TEXT SHOWN
---*---

On LGBT Issues, Will Trump Disappoint the Religious Right?

Republican presidential nominee Donald Trump holds up a rainbow flag with "LGBTs for TRUMP" written on it at a campaign rally in Greeley, Colorado, U.S. October 30, 2016. | (Photo: REUTERS/Carlo Allegri)

When Donald Trump was running for president, he garnered strong support from the Religious Right, especially after he became the Republican nominee, but beneath the veneer there has always been tension.

From the onset, conservative evangelicals who supported Trump were cognizant of the differences between the thrice-married casino owner and their views on social issues.

"[Trump is] not exactly like us," noted Robert Jeffress, senior pastor of the influential First Baptist Church of Dallas, Texas, "[but] at least he likes us."

Possibly the most notable difference might be over LGBT issues. Many social conservatives expressed dismay when Trump renewed former President Barack Obama's executive order mandating that entities with federal contracts must have anti-discrimination policies on sexual orientation and gender identity.

---*---

DATA EXCERPTS
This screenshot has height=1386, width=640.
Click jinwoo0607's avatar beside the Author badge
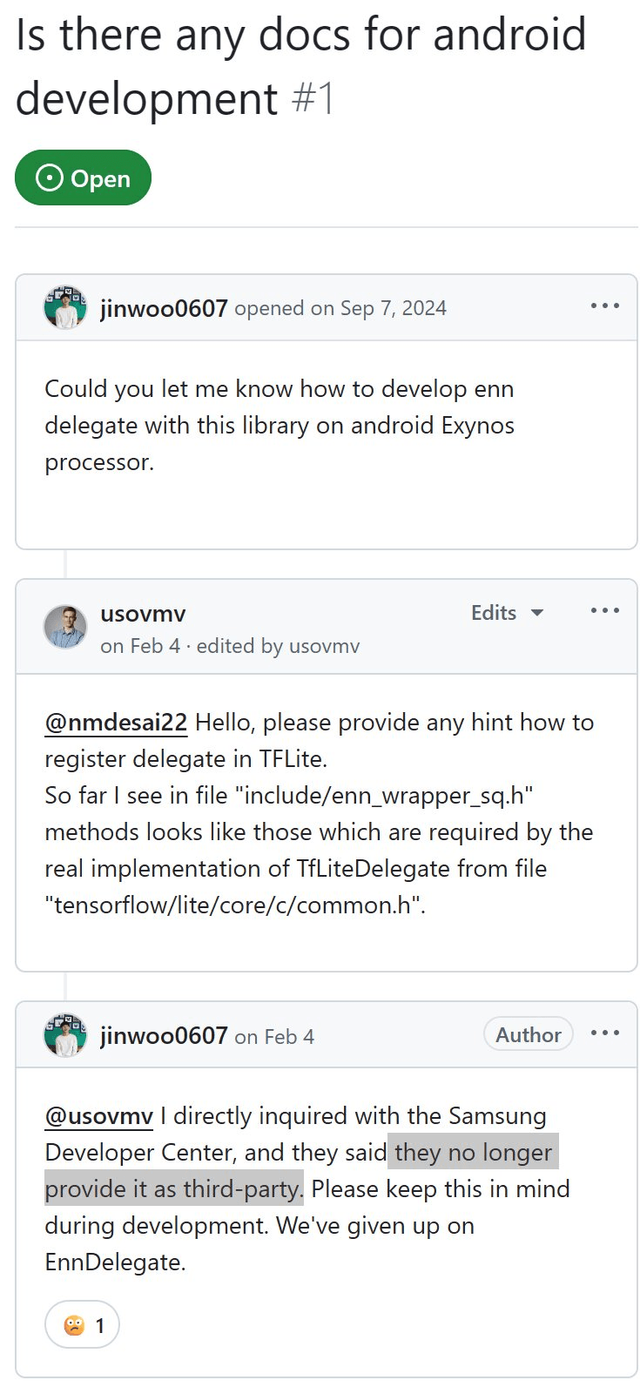[x=65, y=1036]

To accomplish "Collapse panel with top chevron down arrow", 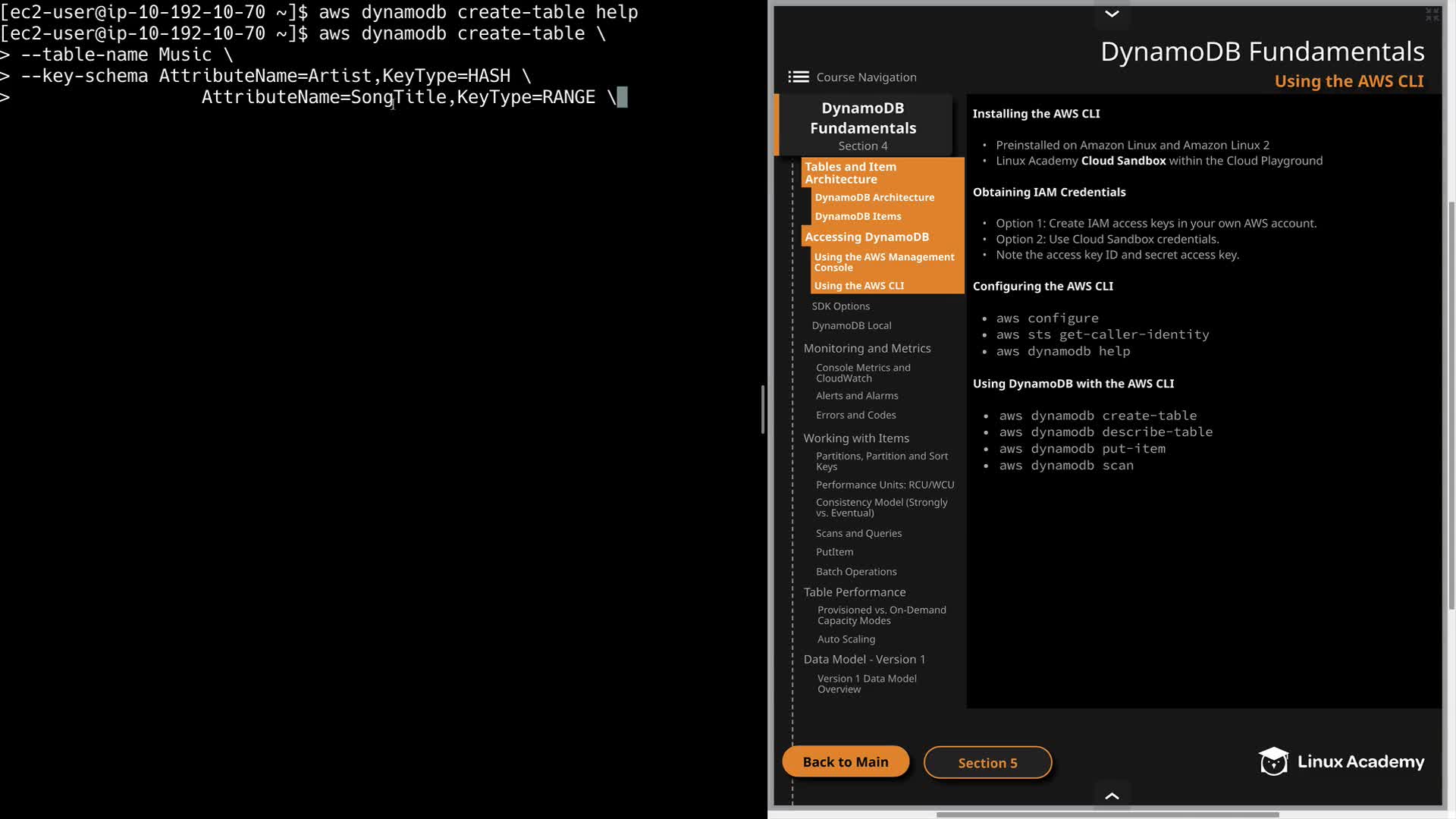I will (1112, 14).
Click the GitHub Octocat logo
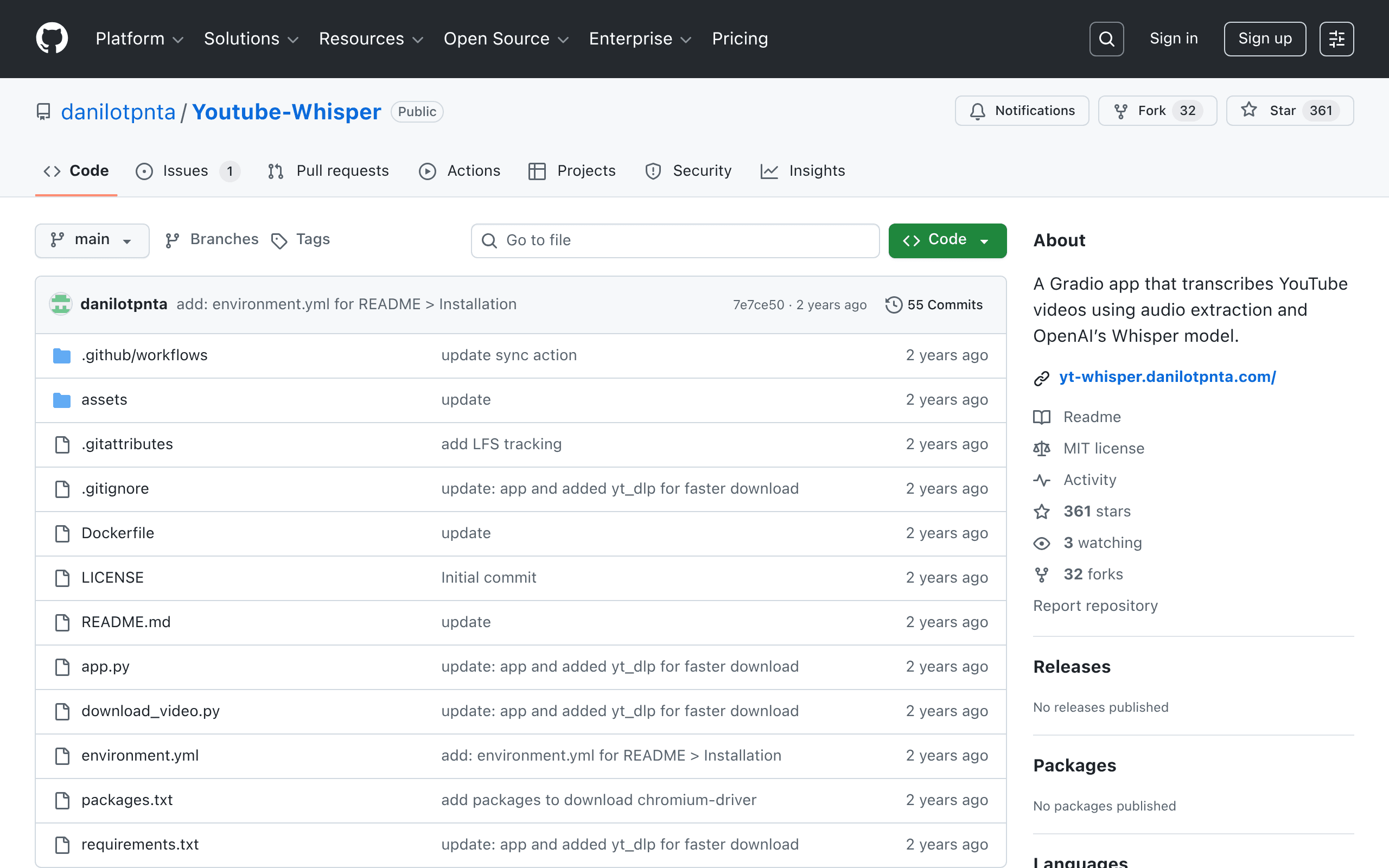This screenshot has width=1389, height=868. [x=52, y=39]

---*---

Revise the article on Trump and the Religious Right by restating the passage between "Republican presidential nominee" and "(Photo: REUTERS/Carlo Allegri)", inclusive, with "campaign rally" changed to "public event".

WORKED ANSWER
Republican presidential nominee Donald Trump holds up a rainbow flag with "LGBTs for TRUMP" written on it at a public event in Greeley, Colorado, U.S. October 30, 2016. | (Photo: REUTERS/Carlo Allegri)